We are friends with a veteran college counselor who has been the past president of one the largest associations of professional college counselors. She told us that her organization was having its annual event in Florida this year and that a number of counselors were going to boycott the event because of the location. Also, she is based in the Northeast, and it was her first admission cycle when she had two parents tell her no to Florida because of what the governor was doing in the state.
Individuals have been boycotting Florida, Texas, Louisiana etc for many years. There are a lot of parents on here who crossed off states because of abortion laws, gay rights issues, other social issues. It probably hurts the smaller schools (like NCF) much more than it hurts UF, UT, Rice, UMiami.
My guess is that the reason that Florida/Texas, etc. schools are crossed off is for the benefit of the students, and not so much to hurt the schools. In other words, many families don’t want their kids (or their kids friends and schoolmates) to be subject to these draconian measures.
I think it may be some years before we see how much, if any, impact the new laws affect the population of FL. Moves do take time to plan and put into effect.
Exactly…the counselor conference reference above booked the event several years ago, and changing it at this point would cost high six figures in lost deposits and such, which is just not an option for this organization. Going forward, I imagine there will be fewer orgs booking sites in Florida or Texas.
But if there are other students who will take their places at those schools, it doesn’t hurt the big schools UF, FSU, UMiami, UT, Rice still have record applications. For the smaller schools who may have plenty of room for OOS students, the politics of the state may hurt.
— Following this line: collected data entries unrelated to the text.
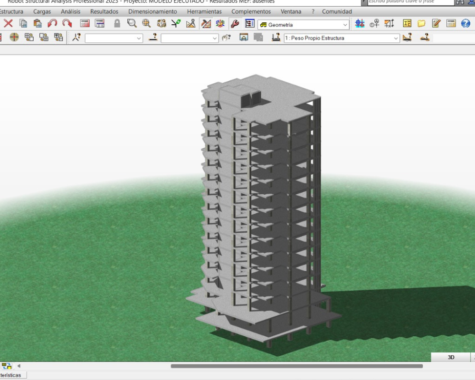Click the notepad with pencil icon
The width and height of the screenshot is (475, 380).
436,23
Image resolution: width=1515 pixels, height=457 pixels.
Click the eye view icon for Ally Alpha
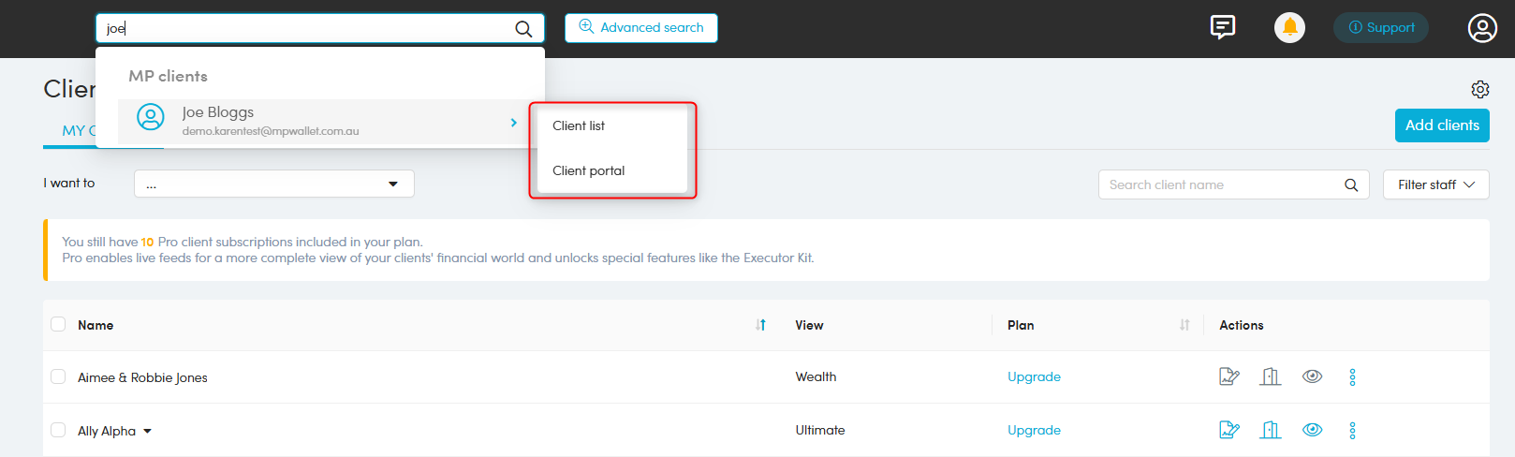coord(1312,430)
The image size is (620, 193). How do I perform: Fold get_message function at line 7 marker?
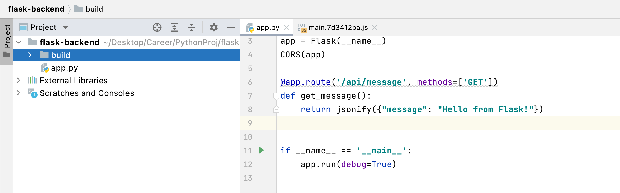click(276, 96)
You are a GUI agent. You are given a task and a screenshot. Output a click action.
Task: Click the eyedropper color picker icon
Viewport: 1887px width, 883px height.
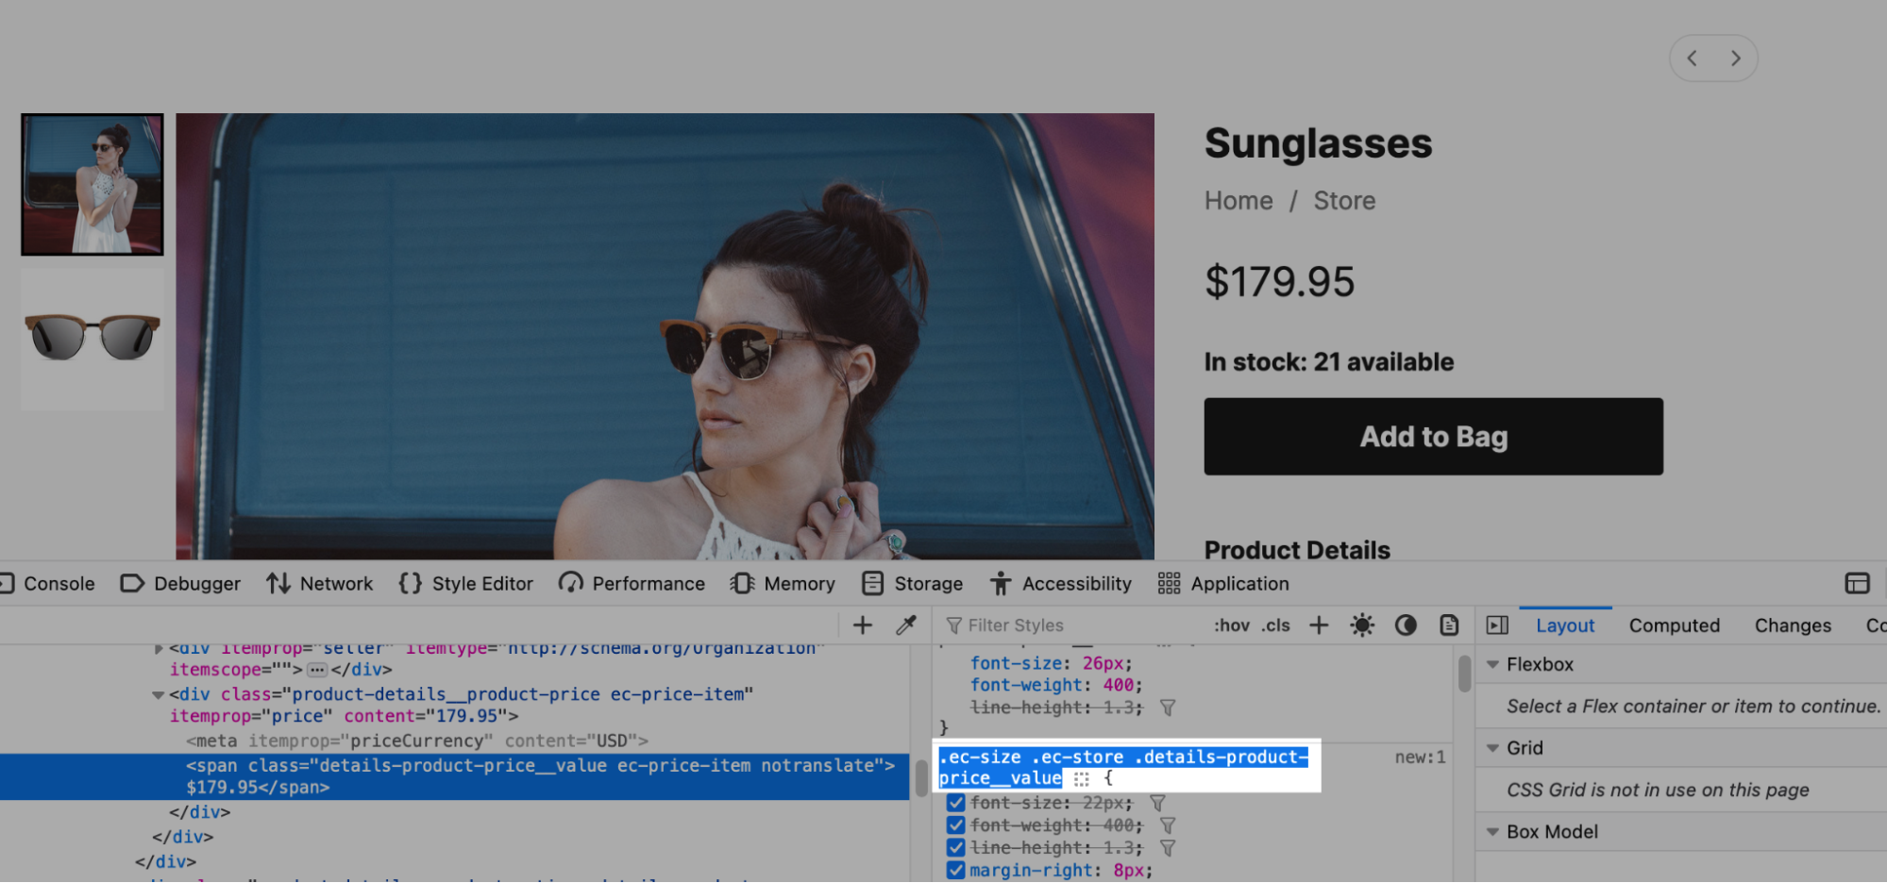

If you follow the UF threads, people are dying to get in and others warn them of the politics and they still want to go to UF.
I think people will still be having conventions in Orlando and sports tournaments at Disney and spring break in Daytona. cost plays a big part in it and Florida and Texas are cheap.
Maybe in the context of Florida, it means learning the “lost cause” history of the “war of northern aggression” that was all about generic states’ rights, along with how being enslaved meant that one could learn valuable job skills like cotton picking?
Listened to an interesting episode of “This American Life” called ‘The Florida Experiment’ recently on a road trip. It touched on higher education at the last segment and talked about how lots of conservatives moved to Florida during the pandemic because of DeSantis.
The size of New College would not have been a deterrent for my D22 but the Florida part definitely was but not only politically but also just cause she hates the heat!